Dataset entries
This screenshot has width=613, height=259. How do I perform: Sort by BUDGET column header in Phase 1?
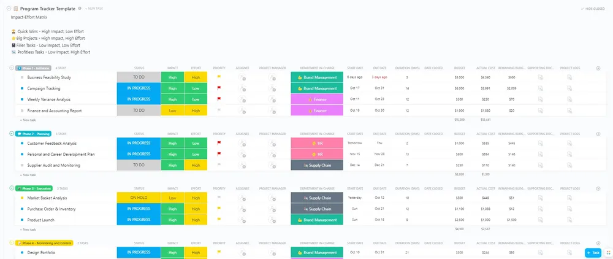459,68
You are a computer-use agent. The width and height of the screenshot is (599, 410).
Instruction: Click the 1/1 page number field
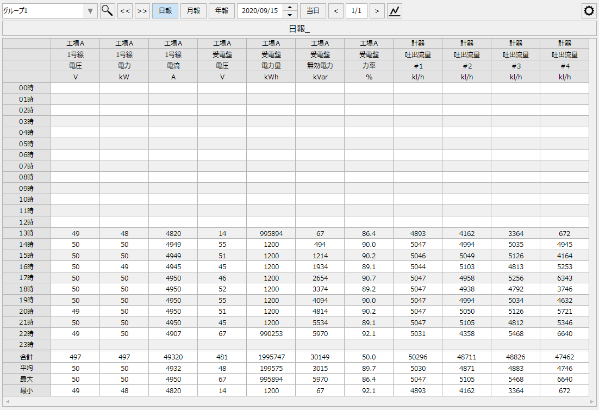(x=356, y=10)
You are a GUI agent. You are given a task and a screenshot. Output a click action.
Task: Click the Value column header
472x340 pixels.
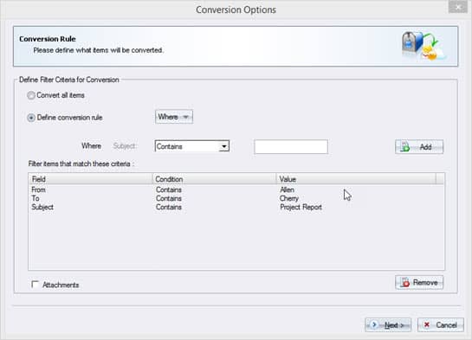[356, 179]

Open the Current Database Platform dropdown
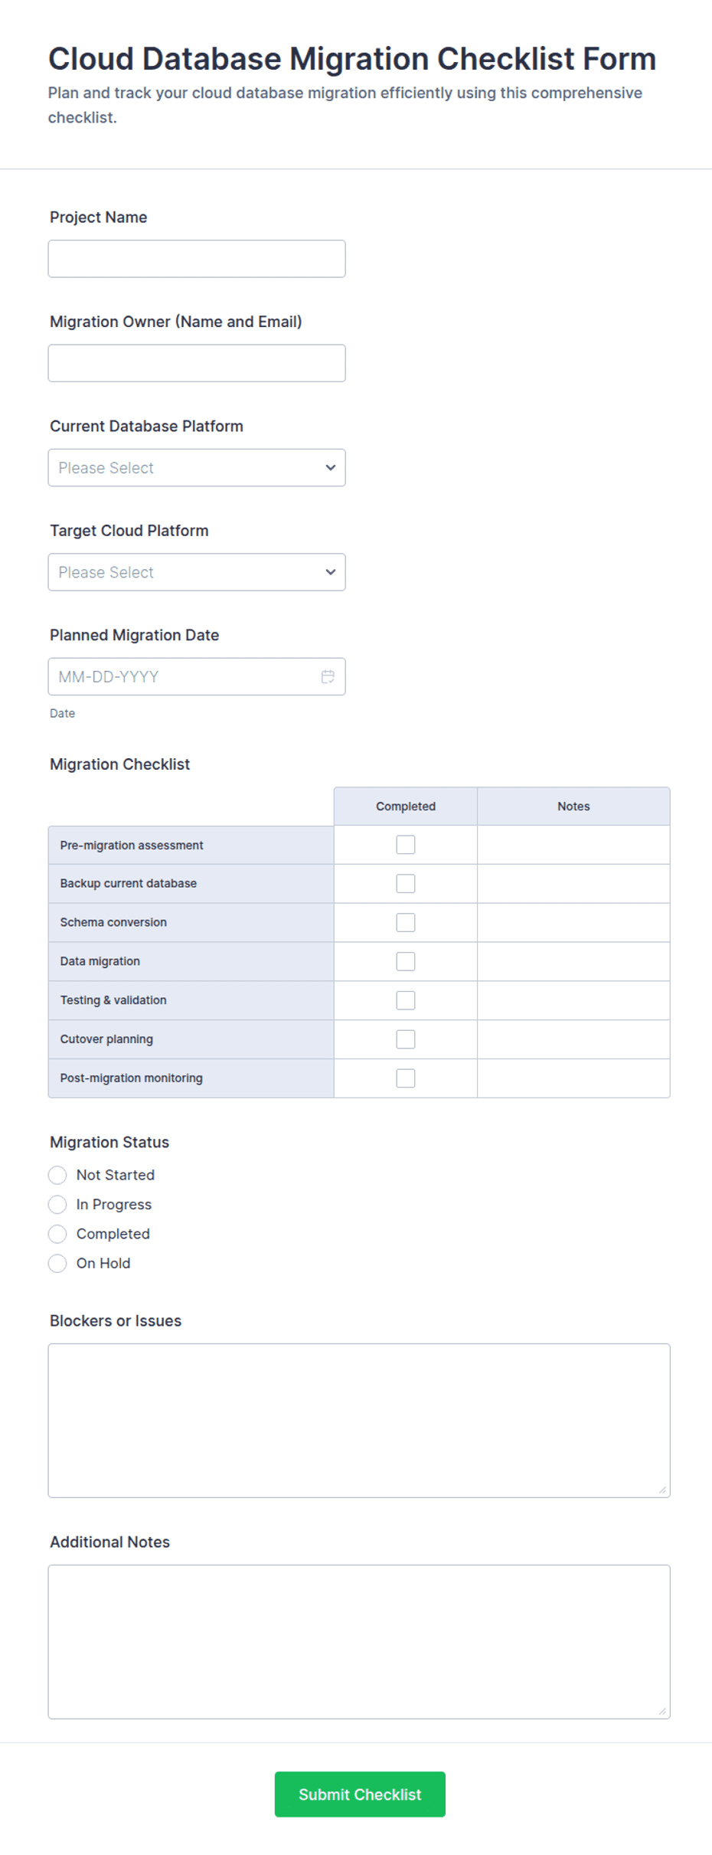coord(197,467)
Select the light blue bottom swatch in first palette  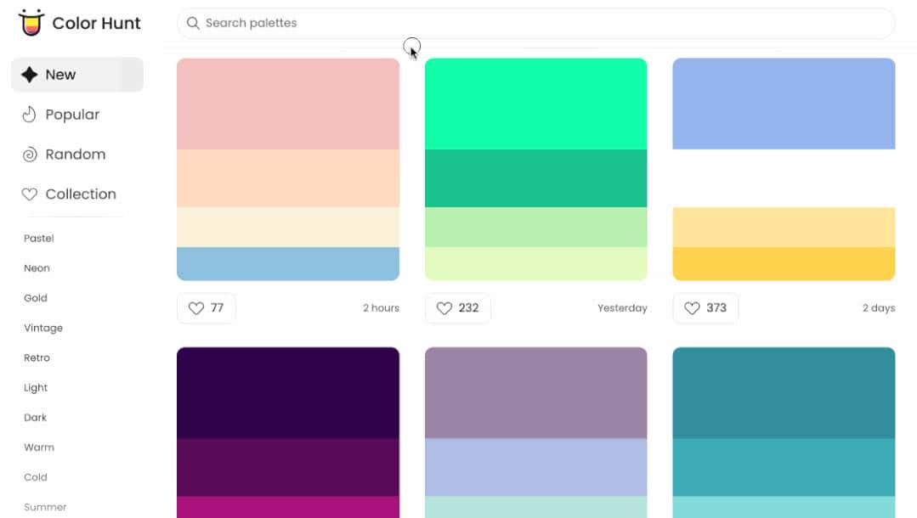287,263
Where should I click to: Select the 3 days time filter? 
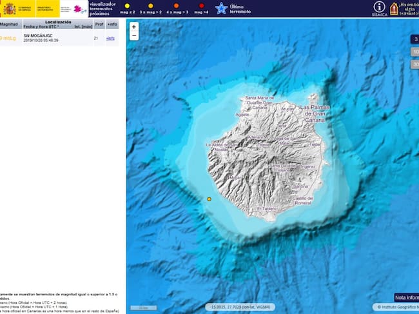tap(414, 39)
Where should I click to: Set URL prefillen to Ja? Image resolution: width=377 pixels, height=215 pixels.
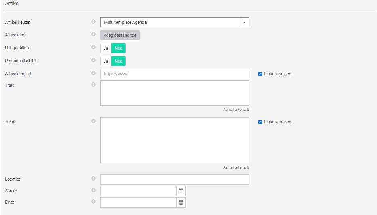[106, 48]
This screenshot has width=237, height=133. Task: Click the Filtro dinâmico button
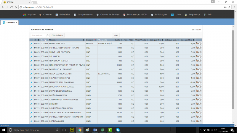tap(57, 35)
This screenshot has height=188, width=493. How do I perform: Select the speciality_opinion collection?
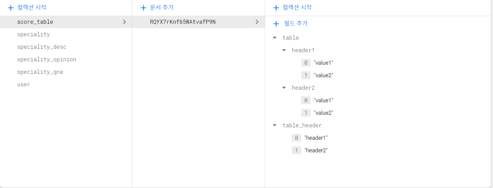47,59
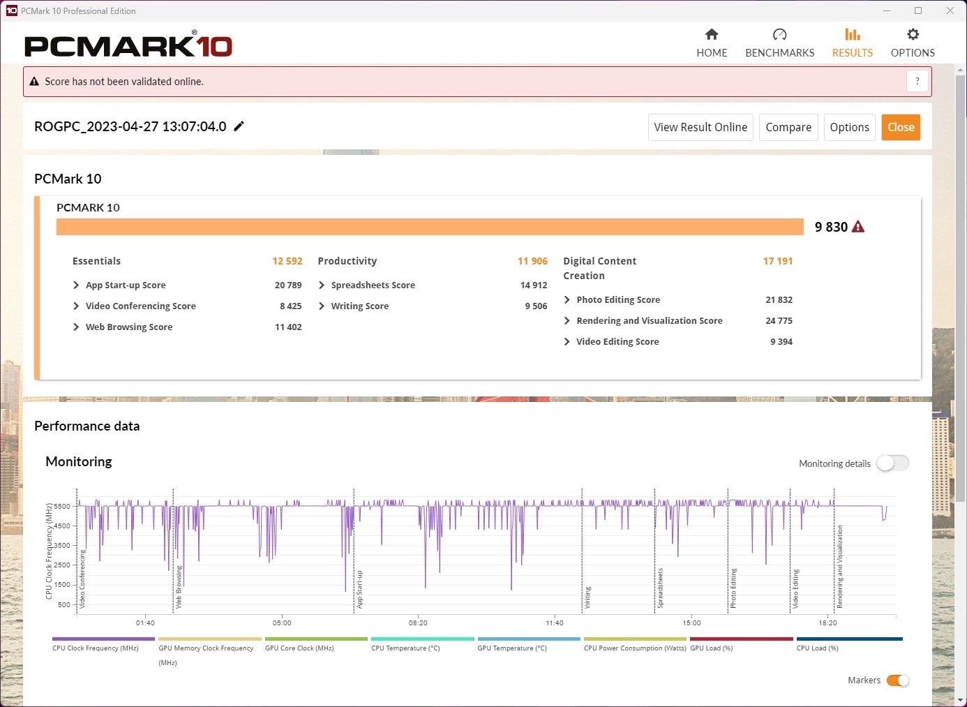This screenshot has height=707, width=967.
Task: Click the Home house icon
Action: [712, 35]
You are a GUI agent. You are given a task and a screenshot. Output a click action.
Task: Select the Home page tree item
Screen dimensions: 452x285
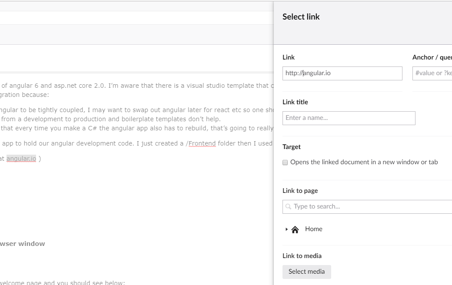coord(313,229)
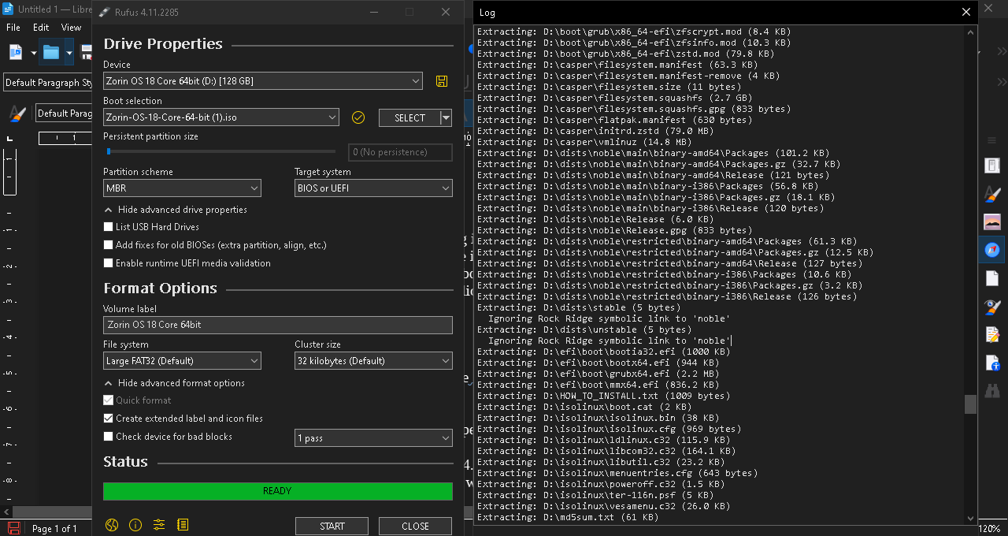Open the Navigator compass icon in sidebar
The width and height of the screenshot is (1008, 536).
tap(992, 250)
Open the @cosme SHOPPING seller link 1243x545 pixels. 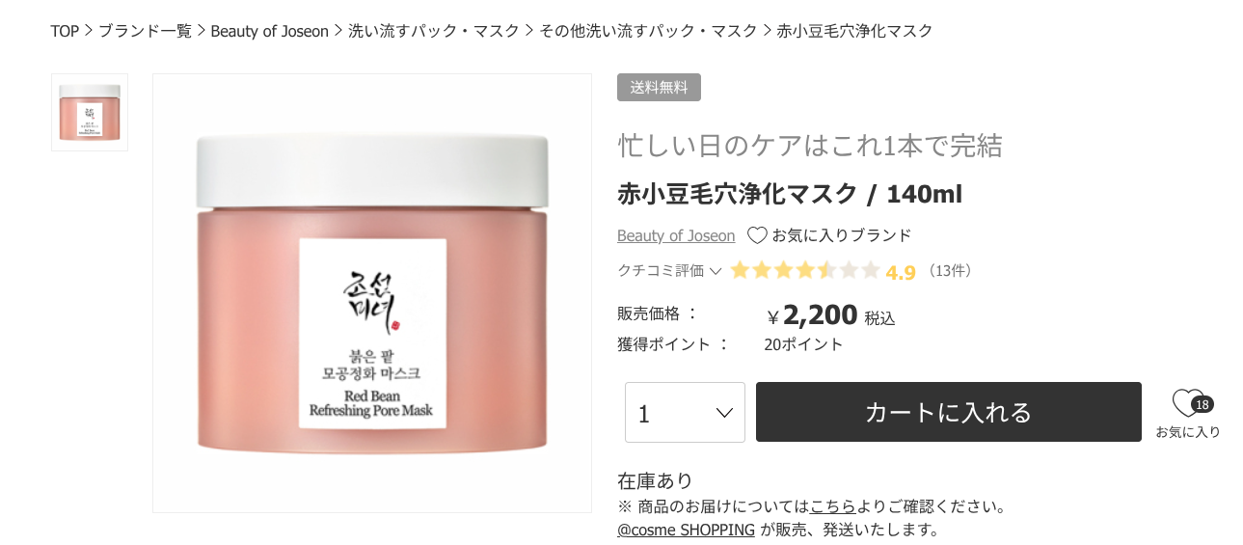(687, 530)
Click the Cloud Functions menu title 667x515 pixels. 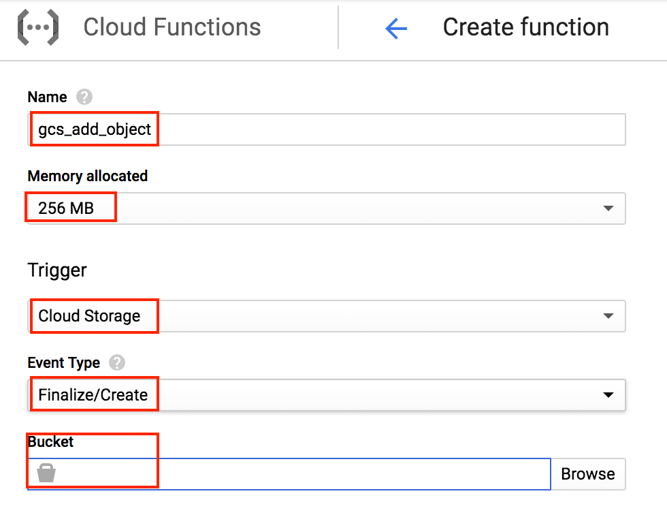tap(172, 27)
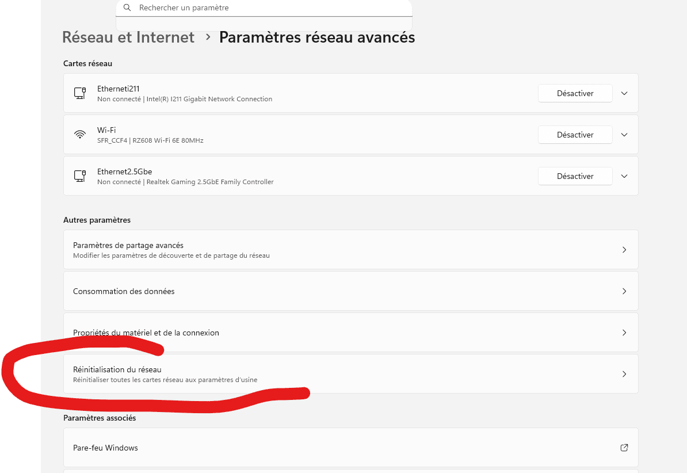This screenshot has height=473, width=687.
Task: Expand the Ethernet2.5Gbe adapter details
Action: [624, 176]
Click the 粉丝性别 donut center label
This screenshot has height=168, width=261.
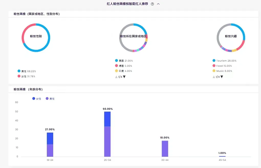[x=36, y=37]

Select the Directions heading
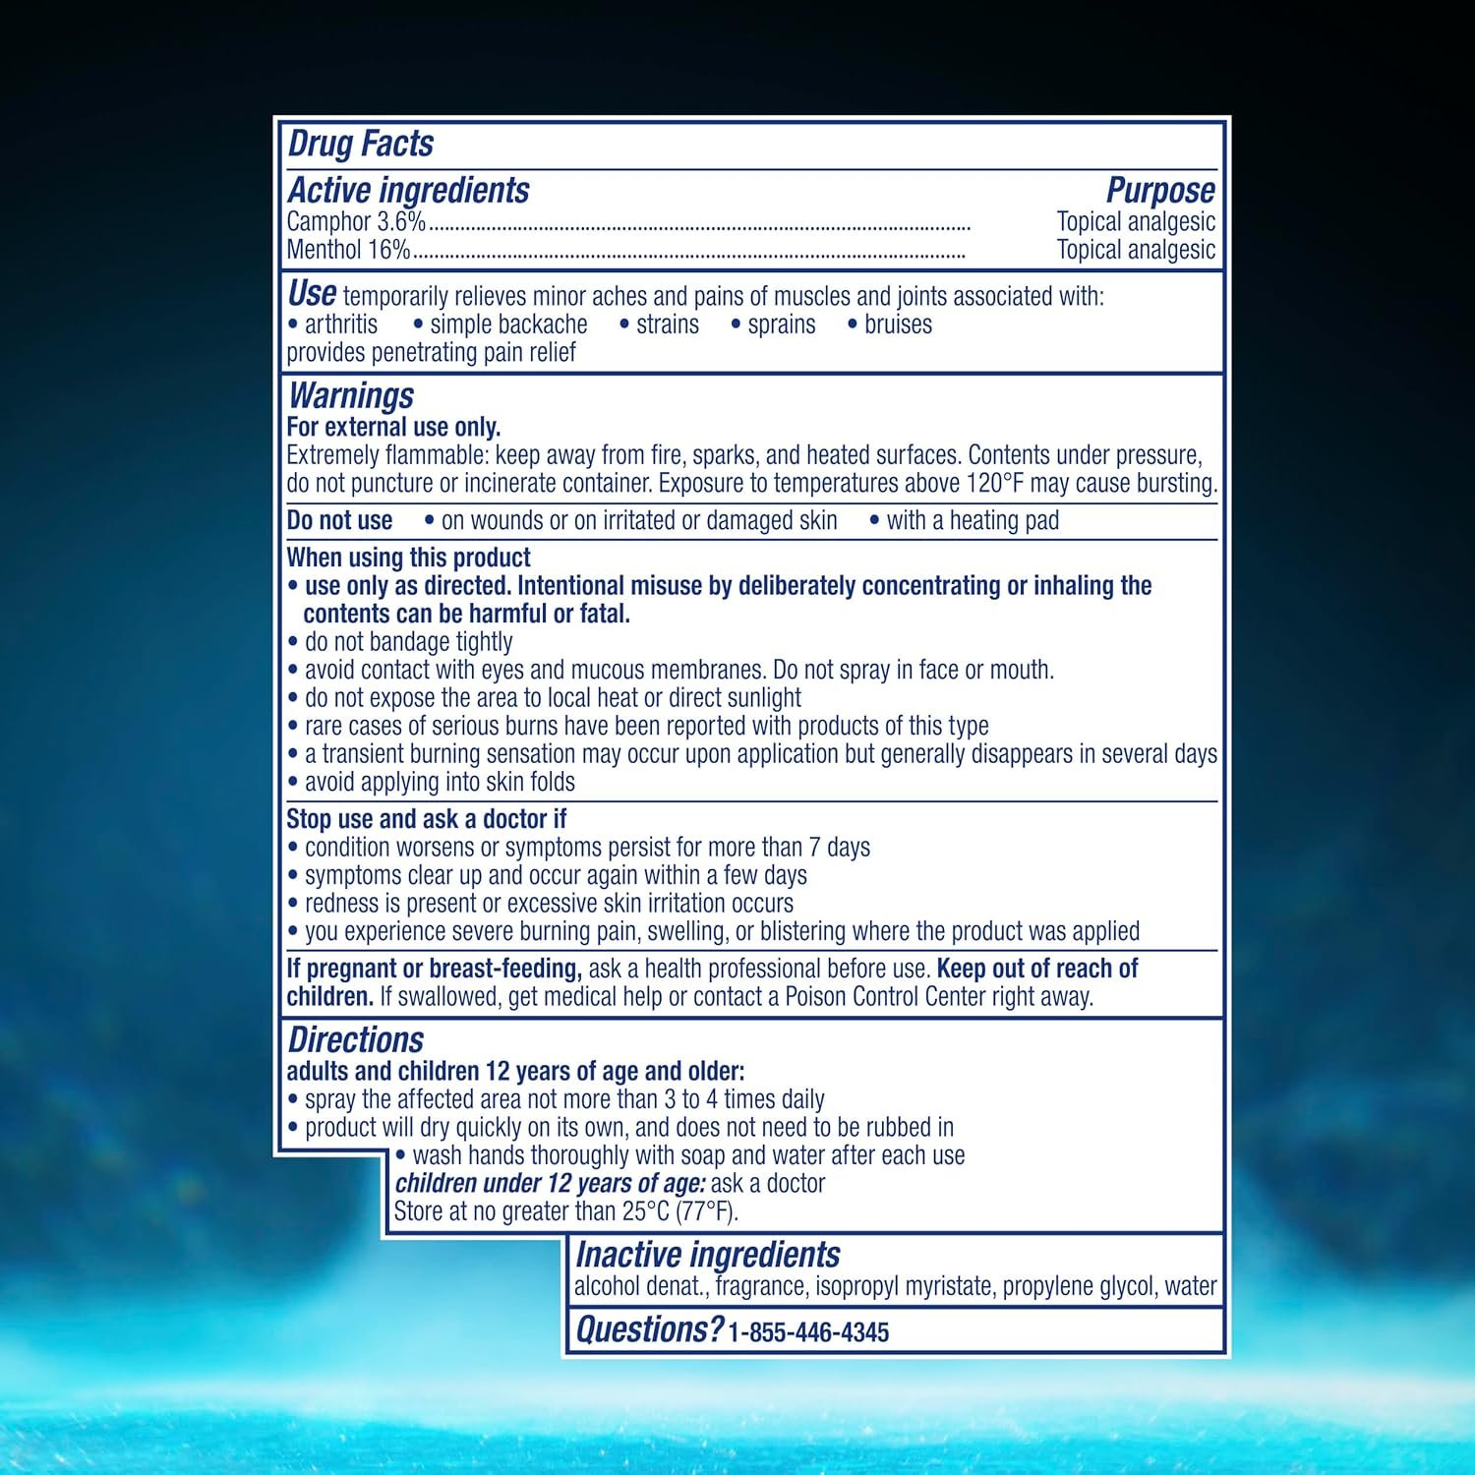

▶ **Work request**: Word for word, copy the lines from the one with "Click the 粉丝性别 donut center label" through the end of the entries above, and do not include any picture.

▶ **Response to this task**:
Click the 粉丝性别 donut center label
This screenshot has height=168, width=261.
[x=36, y=37]

Select the Directions heading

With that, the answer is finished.